Employment Law -- Employee
What is the Labor Management Relations Act (LMRA)?
Four major historical statutes make up what is now known as the Labor Management Relations Act (LMRA). The cornerstone of the LMRA provides that protected employees shall have the right to form and join unions and bargain collectively.
Such employees can engage in concerted activities for their mutual aid or protection. Employees shall also have the right to refrain from unions unless already represented by a union and subject to a union shop provision. The LMRA further provides which actions or inactions will constitute an unfair labor practice by employer and union. The LMRA establishes the process of elections (conducted by the National Labor Relations Board, NLRB), to determine the desires of the employees for representation, and outlines the NLRB`s powers.
Generally, the LMRA covers the private sector. Government agencies are excluded. Two exceptions are national banks and mail contractors. Because of this, states have established various labor laws for the public sector. The LMRA does not apply to independent contractors, because they are not considered employees. The LMRA also excludes supervisors and managerial employees under the definitions of the Act, as well as agricultural employees.
What Administrative Body May Impose Remedies For A Violation Of The Labor Management Relations Act?
Because the Labor Management Relations Act (LMRA) was enacted to maintain industrial peace for the benefit of the public, enforcement is geared to be more remedial in nature than punitive. The National Labor Relations Board (NLRB) has the jurisdiction, but must enforce its decisions and injunctions through the federal courts. Courts have given great discretion and latitude to the NLRB in its interpretations of the Act.
The NLRA is a federal law that grants employees the right to form or join unions; engage in protected, concerted activities to address or improve working conditions; or refrain from engaging in these activities
The NLRA applies to most private sector employers, including manufacturers, retailers, private universities, and health care facilities. The NLRA does not apply to federal, state, or local governments; employers who employ only agricultural workers; and employers subject to the Railway Labor Act (interstate railroads and airlines).

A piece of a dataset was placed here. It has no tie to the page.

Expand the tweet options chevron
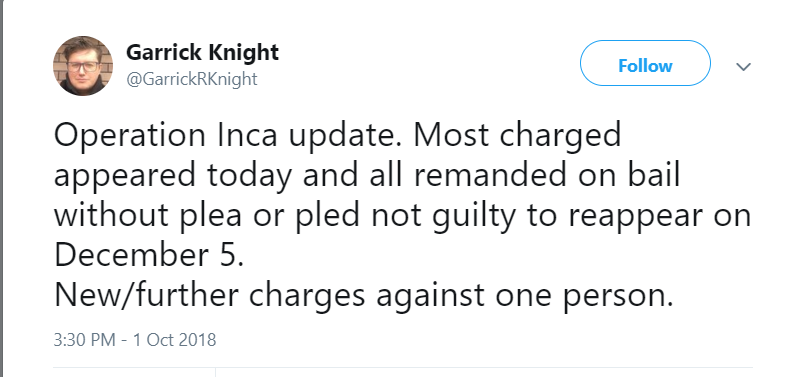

The National Labor Relations Board is an independent federal agency vested with the power to safeguard employees’ rights to organize and to determine whether to have unions as their bargaining representative.
Employees covered by the National Labor Relations Act are afforded certain rights to join together to improve their wages and working conditions, with or without a union. Employees have the right to attempt to form a union where none currently exists, or to decertify a union that has lost the support of employees.
Examples of employee rights include:
- Forming, or attempting to form, a union in your workplace;
- Joining a union whether the union is recognized by your employer or not;
- Assisting a union in organizing your fellow employees;
- Refusing to do any or all of these things.